• [What the task requires] Your task is to copy each line of the records that includes the string "Given".

[Opening Dataset content section]

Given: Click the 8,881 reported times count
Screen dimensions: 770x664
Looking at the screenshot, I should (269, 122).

[Closing Dataset content section]
[Opening Dataset content section]

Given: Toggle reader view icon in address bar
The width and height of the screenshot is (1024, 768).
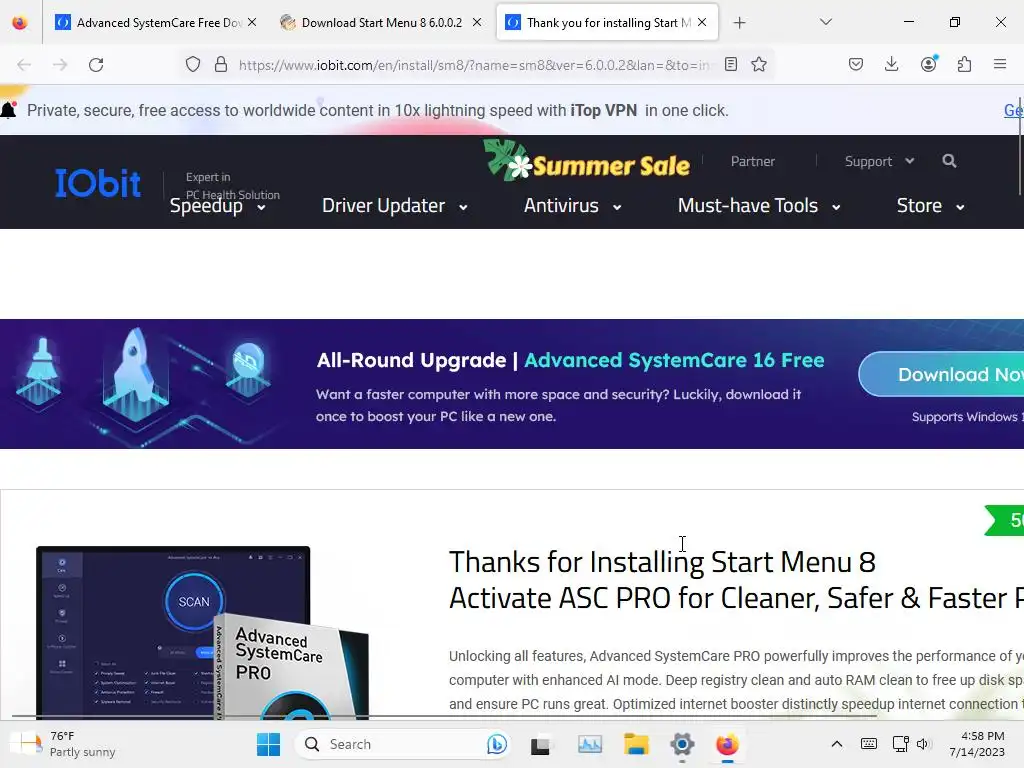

[Closing Dataset content section]

• [Result of this exercise]
Given: Click the 8,881 reported times count
Given: Toggle reader view icon in address bar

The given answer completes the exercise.